3 Sequenzanalyse: Dieses Kapitel liefert den inhaltlichen Kontext zur Serie, stellt die Charaktere vor und präsentiert eine detaillierte tabellarische Analyse der narrativen Einheiten der finalen Sequenz.
4 Zustandekommen von Theorie A: Die theoretische Analyse identifiziert drei zentrale Aspekte – die Subjektive, die sekundäre Form von Intimität und medienübergreifende Partizipation – als Schlüsselfaktoren für die Interpretation des Endes.
5 Fazit: Das Fazit fasst zusammen, dass durch das gezielte Zusammenspiel von visuellen, auditiven und narrativen Mitteln der Zuschauer als aktiver Teil des Produktionsprozesses in die Interpretation des offenen Endes einbezogen wird.
Schlüsselwörter
The Sopranos, Serienfinale, Inszenierung, Sequenzanalyse, Subjektive, Leerstellen, Blackscreen, Interpretation, Narration, Medienwissenschaft, Intertextualität, Theoriebildung, Tony Soprano, Kameraeinstellung, TV-Serie.
Häufig gestellte Fragen
Worum geht es in dieser wissenschaftlichen Arbeit grundlegend?

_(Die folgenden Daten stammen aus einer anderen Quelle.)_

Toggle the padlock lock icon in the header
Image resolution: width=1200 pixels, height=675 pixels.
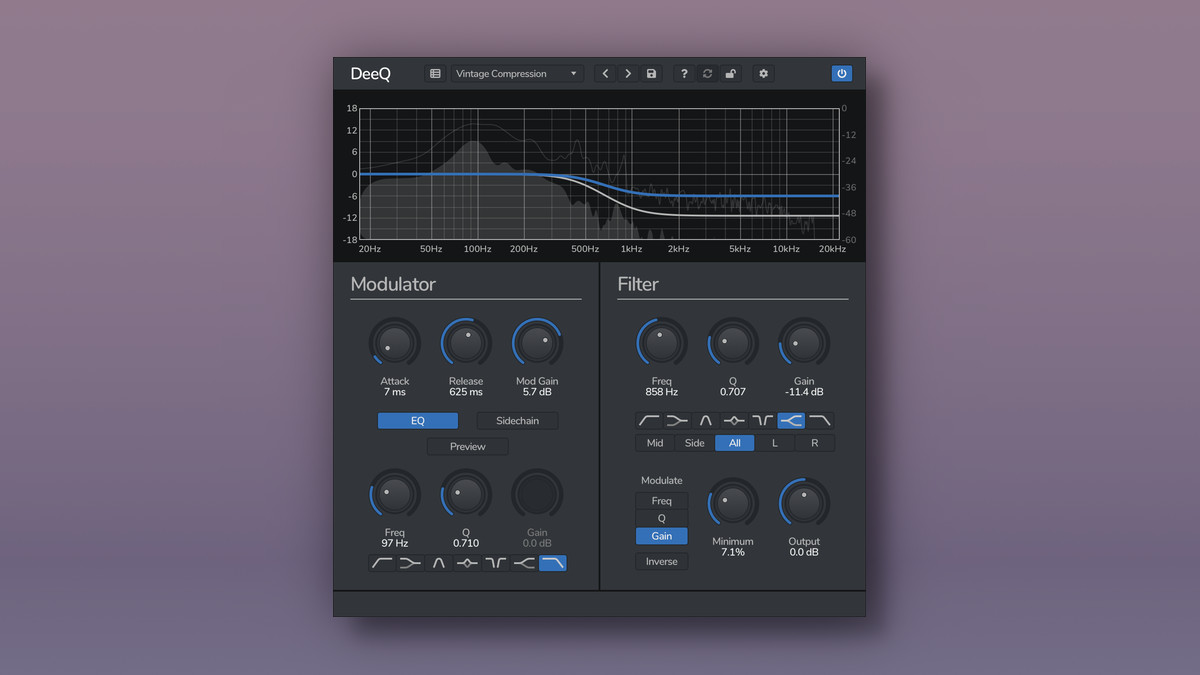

Die Arbeit analysiert die spezifischen filmischen Inszenierungsmittel in der finalen Sequenz der US-Serie The Sopranos und untersucht, wie diese den Zuschauer zu einer bestimmten Deutung des offenen Endes führen.
Was sind die zentralen Themenfelder der Analyse?

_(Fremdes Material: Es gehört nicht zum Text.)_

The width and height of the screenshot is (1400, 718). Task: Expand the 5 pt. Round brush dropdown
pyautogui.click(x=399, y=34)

Die zentralen Themen umfassen die visuelle Gestaltung (Kameraeinstellungen wie die Subjektive), die auditive Ebene (akustische Signale wie die Türglocke) sowie intertextuelle Bezüge zu anderen Werken der Filmgeschichte.

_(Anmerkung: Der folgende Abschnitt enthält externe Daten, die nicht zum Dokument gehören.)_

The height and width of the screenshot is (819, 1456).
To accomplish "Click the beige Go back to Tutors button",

Was ist das primäre Ziel oder die Forschungsfrage?
Das primäre Ziel ist es, nachzuweisen, mit welchen Mitteln der Serienschöpfer David Chase den Zuschauer dazu bringt, die Leerstelle des offenen Endes aktiv durch eine spezifische Theorie – hier die Ermordung des Protagonisten – zu schließen.
Welche wissenschaftliche Methode wird in der Arbeit verwendet?
Die Arbeit nutzt die Methode der Sequenzanalyse, bei der das Filmmaterial in einzelne Einheiten (Beats) zerlegt und hinsichtlich Handlung, Dialog, Geräuschen und Kameraeinstellungen detailliert ausgewertet wird.
Was wird im Hauptteil der Arbeit primär behandelt?
Im Hauptteil liegt der Fokus auf der Anwendung medienwissenschaftlicher Begriffe wie der "Subjektiven", der "sekundären Intimität" und der "medienübergreifenden Partizipation" auf das konkrete Beispiel der finalen Diner-Sequenz.
Welche Schlüsselwörter charakterisieren die Untersuchung?
Charakteristische Schlüsselwörter sind unter anderem Serielle Narration, Blackscreen, offenes Kunstwerk, Interpretation, Zuschauerpartizipation und The Sopranos.
Welche Rolle spielt der "Blackscreen" in der Argumentation des Autors?
Der Blackscreen wird als eine audiovisuelle Leerstelle gedeutet, die dem Zuschauer Zeit zur Verarbeitung der Information gibt und im Kontext der "Subjektiven" als visuelle Darstellung des Todes des Protagonisten interpretiert wird.
Warum zieht der Autor den Film "The Godfather" zur Analyse heran?
Der Film dient als Vergleichsobjekt für eine "medienübergreifende Partizipation", um zu erklären, wie der Zuschauer durch Referenzen an das Gangsterfilm-Genre zu der Schlussfolgerung gelangt, dass ein Attentat auf Tony Soprano stattfindet.